## Sezione di testo
▬▬▬
Continuando con la ripresentazione di questa serie di scritti, ecco ora la quarta e penultima parte di Questioni storiche dell'Internazionale Comunista dove è presente la  critica dell'Ordinovismo (che continuerà anche nell'ultima parte) cui abbiamo dedicato anche  il precedente scritto  inserito in questa sezione.

 

Questioni storiche dell'Internazionale Comunista

 

IV

 

L'andamento della trattazione fin qui seguita potrà aver generato l'impressione che non si sia seguito l'ordine cronologico degli avvenimenti. Per gli obiettivi fissati, non si poteva né sistemare gli avvenimenti nel senso orizzontale suddividendo artificialmente il corso storico dell'internazionale in annate, né si poteva disporli nel senso verticale, allineando l'una accanto all'altra le evoluzioni dei singoli partiti membri  dalle origini alla fine. Bisognava invece usare ambo i metodi, considerando i partiti comunisti ora nei loro rapporti reciproci attuali, ora ravvicinando di colpo i termini della loro evoluzione, in maniera da far risaltare il contrasto e la coerenza delle posizioni occupate in successioni più o meno gravi di fasi e di periodi. Tale criterio era l'unico corrispondente al nostro scopo.

Questo scritto non vuole essere una fredda cronologia di fatti e, peggio,  un'esposizione di avvenimenti storici «superiore alle correnti». E' invece un atto di polemica  che si prefigge di difendere posizioni eminentemente di parte e cioè: 1) La Sinistra Comunista italiana di cui il Partito Comunista Internazionalista assicura la continuazione nel tempo, resta alla resa dei conti l'unica corrente teorica e politica marxista, salvatasi dal naufragio della Terza Internazionale; 2) Il Partito Comunista d'Italia, di cui il Partito Comunista italiano è solo un apocrifo doppione, sopportò il massimo urto, nella polemica tattica in seno alla terza Internazionale, da parte del bolscevismo, l'opposizione ordinovista  di Gramsci e Togliatti non avendo posseduto giammai, neppure al Congreso di Lione del 1926, la maggioranza effettiva nell'interno del P.C. d'Italia.
▬▬▬
## Dati grezzi
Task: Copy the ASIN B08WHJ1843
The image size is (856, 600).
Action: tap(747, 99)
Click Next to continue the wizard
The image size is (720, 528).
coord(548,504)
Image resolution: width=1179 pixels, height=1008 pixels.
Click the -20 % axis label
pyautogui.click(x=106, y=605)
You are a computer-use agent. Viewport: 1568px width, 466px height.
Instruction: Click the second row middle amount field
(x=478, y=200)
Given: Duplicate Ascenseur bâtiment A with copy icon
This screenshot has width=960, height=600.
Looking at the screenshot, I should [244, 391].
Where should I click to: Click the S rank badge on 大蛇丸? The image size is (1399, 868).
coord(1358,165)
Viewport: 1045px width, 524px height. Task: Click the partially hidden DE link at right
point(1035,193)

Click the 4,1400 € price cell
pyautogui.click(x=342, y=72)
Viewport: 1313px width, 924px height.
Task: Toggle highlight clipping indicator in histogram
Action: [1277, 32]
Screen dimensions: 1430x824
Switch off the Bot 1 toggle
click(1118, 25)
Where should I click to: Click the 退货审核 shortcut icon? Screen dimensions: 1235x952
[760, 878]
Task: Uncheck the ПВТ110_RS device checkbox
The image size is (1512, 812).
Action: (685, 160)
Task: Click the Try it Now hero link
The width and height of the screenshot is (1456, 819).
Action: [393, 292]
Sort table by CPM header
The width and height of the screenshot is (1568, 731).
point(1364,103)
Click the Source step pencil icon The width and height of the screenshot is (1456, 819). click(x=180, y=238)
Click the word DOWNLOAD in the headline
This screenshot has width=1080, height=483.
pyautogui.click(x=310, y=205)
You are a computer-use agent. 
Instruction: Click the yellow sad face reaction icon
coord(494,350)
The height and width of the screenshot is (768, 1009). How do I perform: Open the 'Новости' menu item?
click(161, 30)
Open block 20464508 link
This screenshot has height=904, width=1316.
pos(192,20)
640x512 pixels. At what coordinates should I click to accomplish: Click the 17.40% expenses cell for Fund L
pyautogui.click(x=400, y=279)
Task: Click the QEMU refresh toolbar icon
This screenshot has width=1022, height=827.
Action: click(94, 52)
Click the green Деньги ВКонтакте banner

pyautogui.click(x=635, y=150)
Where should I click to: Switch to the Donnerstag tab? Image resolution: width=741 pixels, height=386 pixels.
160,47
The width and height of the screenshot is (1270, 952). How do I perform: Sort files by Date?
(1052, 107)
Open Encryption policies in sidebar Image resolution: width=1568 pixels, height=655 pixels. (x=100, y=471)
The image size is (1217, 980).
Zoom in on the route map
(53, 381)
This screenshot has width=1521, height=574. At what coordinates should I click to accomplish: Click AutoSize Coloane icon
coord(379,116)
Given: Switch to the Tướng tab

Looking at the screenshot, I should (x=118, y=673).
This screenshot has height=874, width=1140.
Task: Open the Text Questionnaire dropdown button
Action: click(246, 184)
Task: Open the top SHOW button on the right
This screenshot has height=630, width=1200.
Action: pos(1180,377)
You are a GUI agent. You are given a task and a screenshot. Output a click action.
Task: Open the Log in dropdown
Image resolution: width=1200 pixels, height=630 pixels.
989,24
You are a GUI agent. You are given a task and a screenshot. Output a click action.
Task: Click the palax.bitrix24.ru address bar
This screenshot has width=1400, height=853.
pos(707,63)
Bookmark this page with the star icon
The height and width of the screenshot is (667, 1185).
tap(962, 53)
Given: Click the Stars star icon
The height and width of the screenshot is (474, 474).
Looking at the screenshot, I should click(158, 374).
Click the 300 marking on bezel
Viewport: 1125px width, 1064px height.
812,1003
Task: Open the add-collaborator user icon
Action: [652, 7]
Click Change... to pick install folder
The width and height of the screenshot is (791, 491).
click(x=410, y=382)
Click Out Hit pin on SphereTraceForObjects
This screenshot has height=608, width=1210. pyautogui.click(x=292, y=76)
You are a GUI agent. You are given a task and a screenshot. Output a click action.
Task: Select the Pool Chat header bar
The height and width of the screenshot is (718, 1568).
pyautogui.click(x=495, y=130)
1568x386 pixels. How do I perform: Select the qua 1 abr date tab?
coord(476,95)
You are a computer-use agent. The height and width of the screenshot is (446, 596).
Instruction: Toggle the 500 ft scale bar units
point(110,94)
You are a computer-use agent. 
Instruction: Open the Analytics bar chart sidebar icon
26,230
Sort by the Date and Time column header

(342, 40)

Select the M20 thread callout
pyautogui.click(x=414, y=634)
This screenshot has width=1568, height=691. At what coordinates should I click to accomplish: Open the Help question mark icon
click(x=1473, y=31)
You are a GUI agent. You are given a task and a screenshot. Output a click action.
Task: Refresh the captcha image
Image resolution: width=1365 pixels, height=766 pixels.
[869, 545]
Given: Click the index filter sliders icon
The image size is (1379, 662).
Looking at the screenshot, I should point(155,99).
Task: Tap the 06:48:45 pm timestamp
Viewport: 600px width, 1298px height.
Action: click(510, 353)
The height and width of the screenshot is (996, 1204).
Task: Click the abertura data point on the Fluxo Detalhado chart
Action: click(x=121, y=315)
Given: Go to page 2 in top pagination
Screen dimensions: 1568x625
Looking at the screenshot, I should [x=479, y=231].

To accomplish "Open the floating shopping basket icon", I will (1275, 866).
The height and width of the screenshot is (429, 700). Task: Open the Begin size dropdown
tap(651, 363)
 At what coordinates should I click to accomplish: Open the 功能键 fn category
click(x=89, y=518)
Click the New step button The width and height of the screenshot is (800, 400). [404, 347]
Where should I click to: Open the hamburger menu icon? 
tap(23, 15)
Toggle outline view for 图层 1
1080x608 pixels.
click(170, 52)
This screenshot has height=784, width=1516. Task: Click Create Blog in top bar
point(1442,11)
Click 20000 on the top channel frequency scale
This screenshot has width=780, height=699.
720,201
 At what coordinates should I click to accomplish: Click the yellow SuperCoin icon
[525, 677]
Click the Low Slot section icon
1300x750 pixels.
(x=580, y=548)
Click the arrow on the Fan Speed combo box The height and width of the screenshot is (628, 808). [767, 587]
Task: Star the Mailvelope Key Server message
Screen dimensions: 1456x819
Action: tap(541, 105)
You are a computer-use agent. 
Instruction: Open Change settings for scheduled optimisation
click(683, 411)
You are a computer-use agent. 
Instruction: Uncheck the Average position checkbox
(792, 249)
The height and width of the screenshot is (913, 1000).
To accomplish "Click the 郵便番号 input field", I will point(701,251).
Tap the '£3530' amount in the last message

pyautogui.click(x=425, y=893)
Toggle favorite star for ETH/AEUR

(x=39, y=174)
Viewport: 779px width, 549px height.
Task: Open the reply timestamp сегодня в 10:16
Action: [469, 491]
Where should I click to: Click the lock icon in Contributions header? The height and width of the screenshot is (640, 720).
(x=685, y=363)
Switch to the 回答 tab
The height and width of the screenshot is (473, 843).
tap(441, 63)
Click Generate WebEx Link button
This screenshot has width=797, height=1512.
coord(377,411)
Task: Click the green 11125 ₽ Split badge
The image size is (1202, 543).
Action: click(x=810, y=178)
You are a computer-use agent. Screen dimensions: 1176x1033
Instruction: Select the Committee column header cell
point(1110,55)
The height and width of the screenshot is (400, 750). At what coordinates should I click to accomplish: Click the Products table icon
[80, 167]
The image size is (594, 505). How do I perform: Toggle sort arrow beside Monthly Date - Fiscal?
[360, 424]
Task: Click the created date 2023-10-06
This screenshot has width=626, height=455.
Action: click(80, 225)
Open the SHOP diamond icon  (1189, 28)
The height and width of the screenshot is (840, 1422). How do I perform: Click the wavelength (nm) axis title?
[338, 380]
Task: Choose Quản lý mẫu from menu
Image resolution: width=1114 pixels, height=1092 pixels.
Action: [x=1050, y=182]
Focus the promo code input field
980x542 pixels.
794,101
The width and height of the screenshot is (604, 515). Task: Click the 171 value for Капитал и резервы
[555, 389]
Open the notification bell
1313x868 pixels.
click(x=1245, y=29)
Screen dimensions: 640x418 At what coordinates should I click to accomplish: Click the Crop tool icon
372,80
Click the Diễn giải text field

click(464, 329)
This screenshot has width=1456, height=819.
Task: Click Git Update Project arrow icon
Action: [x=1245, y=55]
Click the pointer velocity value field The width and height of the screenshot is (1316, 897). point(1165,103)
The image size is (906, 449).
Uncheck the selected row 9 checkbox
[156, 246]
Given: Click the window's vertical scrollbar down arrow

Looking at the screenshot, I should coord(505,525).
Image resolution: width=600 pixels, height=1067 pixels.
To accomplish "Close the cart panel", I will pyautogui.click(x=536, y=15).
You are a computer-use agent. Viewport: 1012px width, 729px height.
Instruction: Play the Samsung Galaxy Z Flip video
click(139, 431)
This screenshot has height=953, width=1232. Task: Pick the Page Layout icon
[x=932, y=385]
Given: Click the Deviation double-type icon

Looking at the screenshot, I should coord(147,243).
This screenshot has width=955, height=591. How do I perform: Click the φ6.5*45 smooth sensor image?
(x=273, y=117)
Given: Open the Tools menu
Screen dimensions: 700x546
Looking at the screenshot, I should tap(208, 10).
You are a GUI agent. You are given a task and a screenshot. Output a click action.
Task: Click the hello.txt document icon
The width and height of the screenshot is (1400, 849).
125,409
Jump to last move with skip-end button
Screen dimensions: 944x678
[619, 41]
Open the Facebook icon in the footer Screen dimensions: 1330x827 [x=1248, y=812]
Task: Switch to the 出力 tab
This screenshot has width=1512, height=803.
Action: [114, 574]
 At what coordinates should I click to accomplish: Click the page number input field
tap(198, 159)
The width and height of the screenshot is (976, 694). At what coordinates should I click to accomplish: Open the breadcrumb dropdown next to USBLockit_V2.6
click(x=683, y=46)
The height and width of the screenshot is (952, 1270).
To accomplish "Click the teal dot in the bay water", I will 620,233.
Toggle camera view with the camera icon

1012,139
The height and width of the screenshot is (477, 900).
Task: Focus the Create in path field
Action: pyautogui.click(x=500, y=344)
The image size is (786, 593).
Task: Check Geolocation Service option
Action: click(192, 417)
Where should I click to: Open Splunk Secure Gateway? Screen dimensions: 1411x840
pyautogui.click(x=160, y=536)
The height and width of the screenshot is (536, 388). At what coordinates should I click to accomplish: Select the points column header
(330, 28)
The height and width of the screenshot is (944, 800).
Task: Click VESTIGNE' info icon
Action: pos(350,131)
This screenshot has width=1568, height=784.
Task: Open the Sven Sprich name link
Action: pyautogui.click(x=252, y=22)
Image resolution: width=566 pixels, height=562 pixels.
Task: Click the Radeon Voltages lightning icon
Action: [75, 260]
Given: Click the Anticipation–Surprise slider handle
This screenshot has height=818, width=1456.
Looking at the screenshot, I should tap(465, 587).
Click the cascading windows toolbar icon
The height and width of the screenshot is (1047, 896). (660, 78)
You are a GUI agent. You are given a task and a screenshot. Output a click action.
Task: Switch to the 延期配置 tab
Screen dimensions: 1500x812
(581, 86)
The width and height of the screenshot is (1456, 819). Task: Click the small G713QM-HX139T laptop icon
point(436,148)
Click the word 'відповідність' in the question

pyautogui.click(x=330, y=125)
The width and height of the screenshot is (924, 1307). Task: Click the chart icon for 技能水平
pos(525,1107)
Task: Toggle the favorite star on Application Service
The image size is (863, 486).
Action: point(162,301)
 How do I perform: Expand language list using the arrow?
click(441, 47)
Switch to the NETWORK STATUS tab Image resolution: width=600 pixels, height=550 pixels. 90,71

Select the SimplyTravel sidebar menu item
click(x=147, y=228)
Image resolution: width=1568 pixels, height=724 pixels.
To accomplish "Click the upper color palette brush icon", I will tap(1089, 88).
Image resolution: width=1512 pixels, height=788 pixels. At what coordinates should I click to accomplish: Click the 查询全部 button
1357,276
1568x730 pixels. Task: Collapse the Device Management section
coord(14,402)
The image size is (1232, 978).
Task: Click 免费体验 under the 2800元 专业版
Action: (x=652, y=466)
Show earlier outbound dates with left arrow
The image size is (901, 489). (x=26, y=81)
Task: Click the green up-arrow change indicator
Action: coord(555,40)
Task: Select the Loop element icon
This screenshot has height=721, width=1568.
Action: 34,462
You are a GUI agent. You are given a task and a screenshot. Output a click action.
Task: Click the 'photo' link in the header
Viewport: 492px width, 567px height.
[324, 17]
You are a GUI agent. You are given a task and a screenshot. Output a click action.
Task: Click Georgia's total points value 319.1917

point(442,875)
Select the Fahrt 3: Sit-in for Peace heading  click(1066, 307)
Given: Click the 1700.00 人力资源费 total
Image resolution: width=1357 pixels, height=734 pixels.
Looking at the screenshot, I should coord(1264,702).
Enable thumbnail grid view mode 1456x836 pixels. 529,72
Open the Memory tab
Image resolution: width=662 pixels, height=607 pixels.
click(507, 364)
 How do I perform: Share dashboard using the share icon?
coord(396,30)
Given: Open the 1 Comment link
▬▬▬
## Istruzione 1
Aggiorna il passo del testo sulle questioni storiche dell'Internazionale Comunista da "L'andamento della trattazione" a "al nostro scopo." e metti "trasversale" al posto di "orizzontale".
## Istruzione 2
Prosegui il testo sulle questioni storiche dell'Internazionale Comunista dal punto in cui si interrompe.

## Risposta 1
L'andamento della trattazione fin qui seguita potrà aver generato l'impressione che non si sia seguito l'ordine cronologico degli avvenimenti. Per gli obiettivi fissati, non si poteva né sistemare gli avvenimenti nel senso trasversale suddividendo artificialmente il corso storico dell'internazionale in annate, né si poteva disporli nel senso verticale, allineando l'una accanto all'altra le evoluzioni dei singoli partiti membri  dalle origini alla fine. Bisognava invece usare ambo i metodi, considerando i partiti comunisti ora nei loro rapporti reciproci attuali, ora ravvicinando di colpo i termini della loro evoluzione, in maniera da far risaltare il contrasto e la coerenza delle posizioni occupate in successioni più o meno gravi di fasi e di periodi. Tale criterio era l'unico corrispondente al nostro scopo.

## Risposta 2
Il metodo seguito nelle precedenti puntate e che osserveremo sino alla fine di queste note, ci ha permesso, benché la sostanza dei contrasti di corrente esistenti tra i gruppi considerati sia stata estremamente sintetizzata, di dimostrare che il comunismo raggiunse la sua espressione più compiuta in Russia e in Italia. Ma un'ulteriore discriminazione si impone. Già abbiamo detto – e ripeterlo fa parte del nostro metodo – che l'enucleazione dei gruppi marxisti in Italia non fu una mera fotografia del bolscevismo russo. La Terza Internazionale rappresentò soltanto il punto di incontro e la tappa comune cui i due movimenti, sorti autonomamente in diverso ambiente storico, confluirono, facendo corpo unico almeno nelle questioni non attinenti strettamente la tattica, che, inasprendosi dovevano poi opporre inconciliabilmente la Sinistra italiana al bolscevismo.

La differenza fondamentale delle origini dei due movimenti fratelli consistette nel fatto che il bolscevismo si sviluppò a cominciare dall'ultimo decennio del secolo scorso, nell'ambiente storico originale dell'incrocio di due rivoluzioni. Nella decrepita società zarista il bolscevismo, benché gli avvenimenti dovevano poi mostrarne la incomparabile potenza rivoluzionaria. si trovò ad operare in condizioni sociali ed intellettuali caratterizzate da profondi sommovimenti rivoluzionari. Questo vuol dire che in Russia il bolscevismo fu il meglio preparato perché fondato sulla dottrina marxista dei partiti rivoluzionari antizaristi, non l'unico partito rivoluzionario lottante contro lo zarismo. La stessa borghesia ed il contadiname povero tendevano potentemente, sebbene con esitazioni gravi ed incertezze programmatiche, a frantumare la roccaforte dello Stato degli zar e le tendenze sociali innovatrici si espressero in un ricco repertorio di correnti ideologiche spesse volte importate di peso dall'Occidente capitalista e di movimenti politici. Di conseguenza, il bolscevismo si trovò a lavorare in circostanze storiche favorevolissime caratterizzate, come abbiamo visto, dalla estrema fluidità delle posizioni ideologiche in lizza, che impedivano l'organizzazione della borghesia capitalista – quantitativamente scarna ma non certo inerte – in solido partito politico. D'altra parte, la tangibile confluenza dei partiti socialdemocratici o populisti con il radicalismo borghese testimoniavano permanentemente del loro carattere di organismi antiproletari.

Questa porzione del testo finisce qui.